→ Exercise materials:
★ ★ ★
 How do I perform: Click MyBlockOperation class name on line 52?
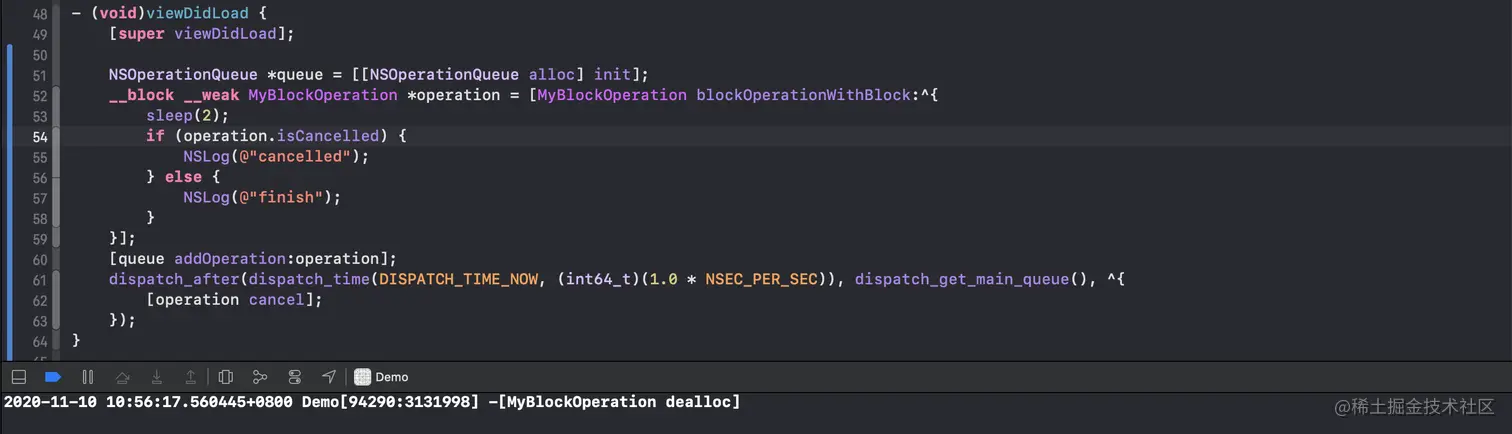point(323,95)
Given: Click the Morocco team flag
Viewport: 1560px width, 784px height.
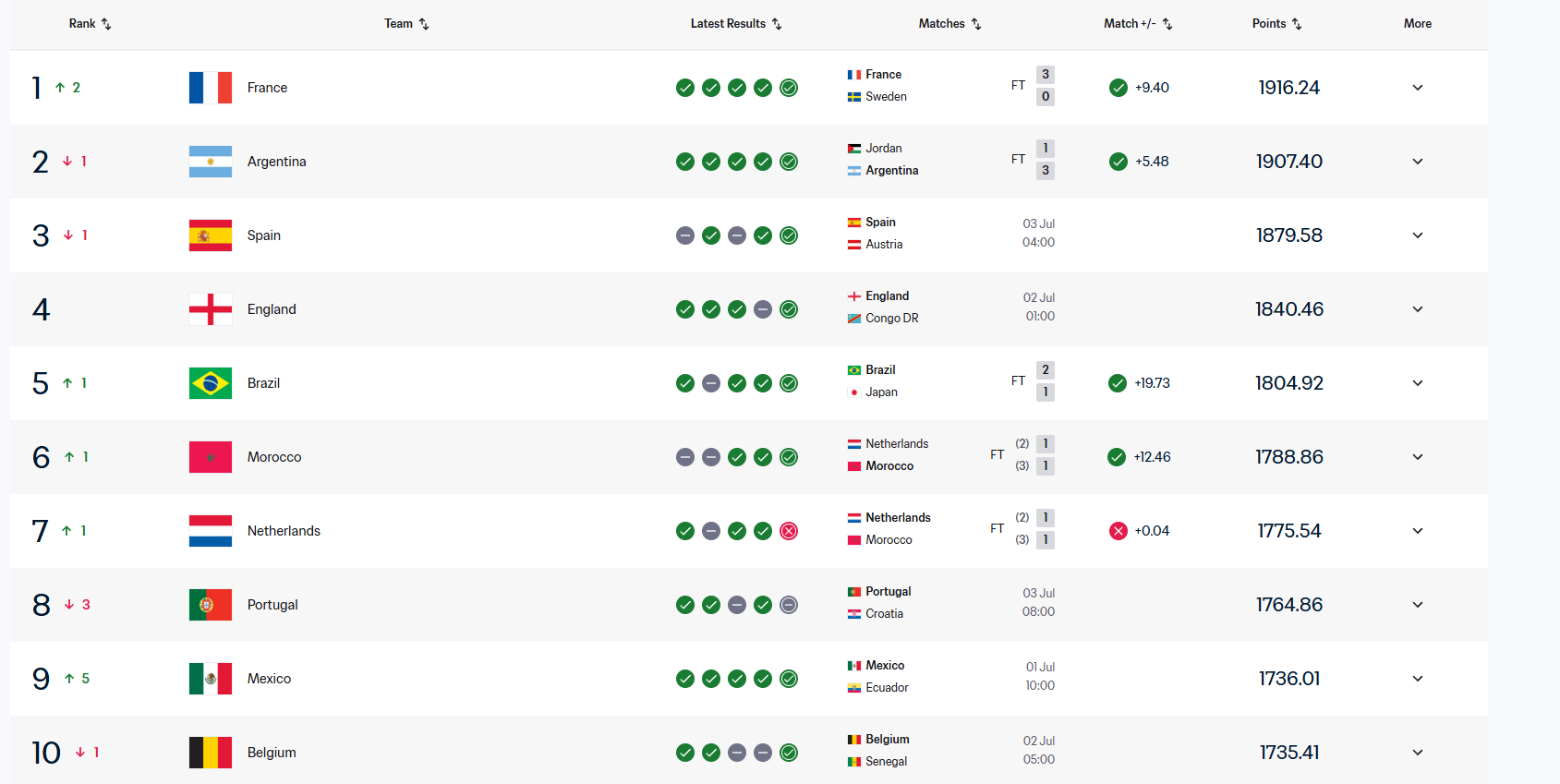Looking at the screenshot, I should pos(211,457).
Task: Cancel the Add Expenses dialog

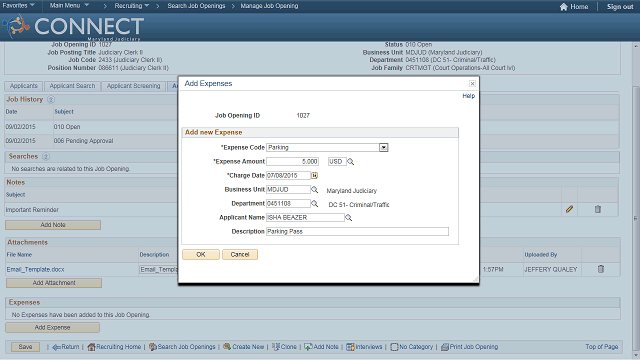Action: pos(240,254)
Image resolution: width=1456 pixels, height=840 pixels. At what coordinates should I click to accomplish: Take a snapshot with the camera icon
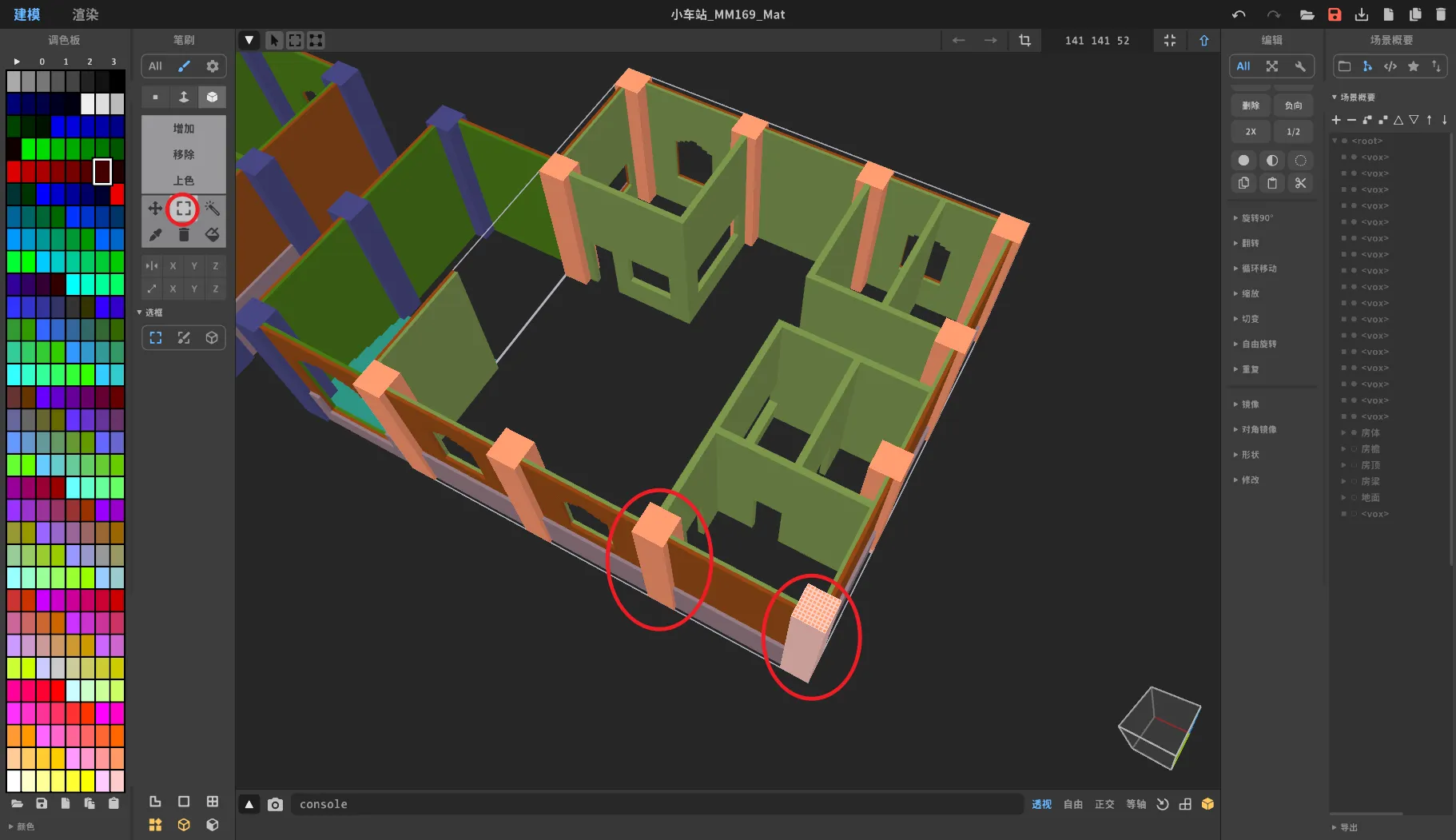click(275, 804)
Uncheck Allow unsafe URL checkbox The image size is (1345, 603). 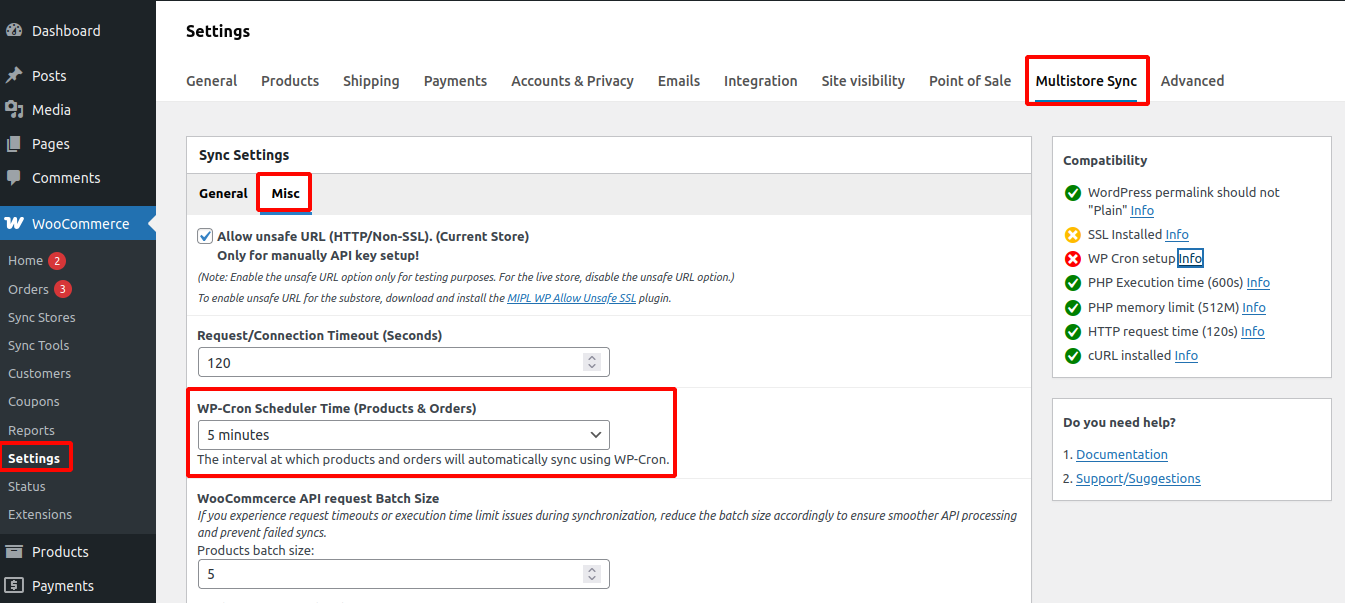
★ ★ ★
→ What needs to be done: Reproduce every line of text in the rows above without changes, leaving out the pictures.

→ Answer below:
 How do I perform: Click MyBlockOperation class name on line 52?
point(323,95)
Given: Click the Morocco team flag
Viewport: 1560px width, 784px height.
Looking at the screenshot, I should pos(211,457).
Task: Cancel the Add Expenses dialog

Action: pos(240,254)
Image resolution: width=1456 pixels, height=840 pixels. At what coordinates should I click to accomplish: Take a snapshot with the camera icon
click(275, 804)
Uncheck Allow unsafe URL checkbox The image size is (1345, 603). 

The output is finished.